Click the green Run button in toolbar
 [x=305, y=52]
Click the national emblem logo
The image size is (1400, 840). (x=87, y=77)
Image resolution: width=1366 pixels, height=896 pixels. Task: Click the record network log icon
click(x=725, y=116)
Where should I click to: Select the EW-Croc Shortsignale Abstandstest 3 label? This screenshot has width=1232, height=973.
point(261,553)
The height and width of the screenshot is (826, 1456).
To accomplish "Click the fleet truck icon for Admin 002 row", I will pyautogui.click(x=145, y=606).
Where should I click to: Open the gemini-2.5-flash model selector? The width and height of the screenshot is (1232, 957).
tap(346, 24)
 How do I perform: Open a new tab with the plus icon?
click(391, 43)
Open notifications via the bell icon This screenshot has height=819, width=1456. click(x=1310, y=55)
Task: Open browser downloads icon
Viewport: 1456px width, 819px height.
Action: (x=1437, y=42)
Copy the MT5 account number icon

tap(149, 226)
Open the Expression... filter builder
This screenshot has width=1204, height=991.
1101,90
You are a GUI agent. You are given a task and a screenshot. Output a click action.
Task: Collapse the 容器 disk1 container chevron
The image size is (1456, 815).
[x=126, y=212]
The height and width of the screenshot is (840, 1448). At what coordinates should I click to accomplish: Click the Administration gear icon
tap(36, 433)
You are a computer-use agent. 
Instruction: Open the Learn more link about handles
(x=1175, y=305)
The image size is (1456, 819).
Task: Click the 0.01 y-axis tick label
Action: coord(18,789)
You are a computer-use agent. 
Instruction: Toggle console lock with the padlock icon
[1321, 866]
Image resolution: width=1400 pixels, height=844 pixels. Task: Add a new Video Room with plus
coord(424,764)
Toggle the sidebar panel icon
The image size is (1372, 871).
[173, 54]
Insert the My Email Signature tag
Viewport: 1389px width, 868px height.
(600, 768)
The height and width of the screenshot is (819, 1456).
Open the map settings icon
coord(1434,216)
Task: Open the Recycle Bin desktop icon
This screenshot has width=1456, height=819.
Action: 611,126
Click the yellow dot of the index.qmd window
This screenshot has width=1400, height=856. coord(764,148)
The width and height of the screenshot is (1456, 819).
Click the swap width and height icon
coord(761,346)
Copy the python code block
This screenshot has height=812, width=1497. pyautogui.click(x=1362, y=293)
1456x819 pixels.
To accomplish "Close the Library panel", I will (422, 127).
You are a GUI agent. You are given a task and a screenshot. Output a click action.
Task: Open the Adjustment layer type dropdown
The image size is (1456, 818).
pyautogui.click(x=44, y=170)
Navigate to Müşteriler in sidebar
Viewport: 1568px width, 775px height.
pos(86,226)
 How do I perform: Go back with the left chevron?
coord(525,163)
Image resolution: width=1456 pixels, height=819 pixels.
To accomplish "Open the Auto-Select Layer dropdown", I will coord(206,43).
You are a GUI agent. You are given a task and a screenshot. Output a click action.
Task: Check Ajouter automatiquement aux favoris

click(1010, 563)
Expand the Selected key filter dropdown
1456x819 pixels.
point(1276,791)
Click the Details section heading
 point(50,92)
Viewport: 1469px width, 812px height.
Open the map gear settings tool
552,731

WHAT IS EXPECTED:
Everything from the line containing "Click the yellow dot of the index.qmd window" through the last line of the records must be given again exactly; leave out all other lines.

OUTPUT OF THE TASK:
Click the yellow dot of the index.qmd window
This screenshot has width=1400, height=856. coord(764,148)
The width and height of the screenshot is (1456, 819).
Click the swap width and height icon
coord(761,346)
Copy the python code block
This screenshot has height=812, width=1497. pyautogui.click(x=1362, y=293)
1456x819 pixels.
To accomplish "Close the Library panel", I will (422, 127).
You are a GUI agent. You are given a task and a screenshot. Output a click action.
Task: Open the Adjustment layer type dropdown
The image size is (1456, 818).
pyautogui.click(x=44, y=170)
Navigate to Müşteriler in sidebar
Viewport: 1568px width, 775px height.
pos(86,226)
 How do I perform: Go back with the left chevron?
coord(525,163)
Image resolution: width=1456 pixels, height=819 pixels.
To accomplish "Open the Auto-Select Layer dropdown", I will coord(206,43).
You are a GUI agent. You are given a task and a screenshot. Output a click action.
Task: Check Ajouter automatiquement aux favoris

click(1010, 563)
Expand the Selected key filter dropdown
1456x819 pixels.
point(1276,791)
Click the Details section heading
 point(50,92)
Viewport: 1469px width, 812px height.
Open the map gear settings tool
552,731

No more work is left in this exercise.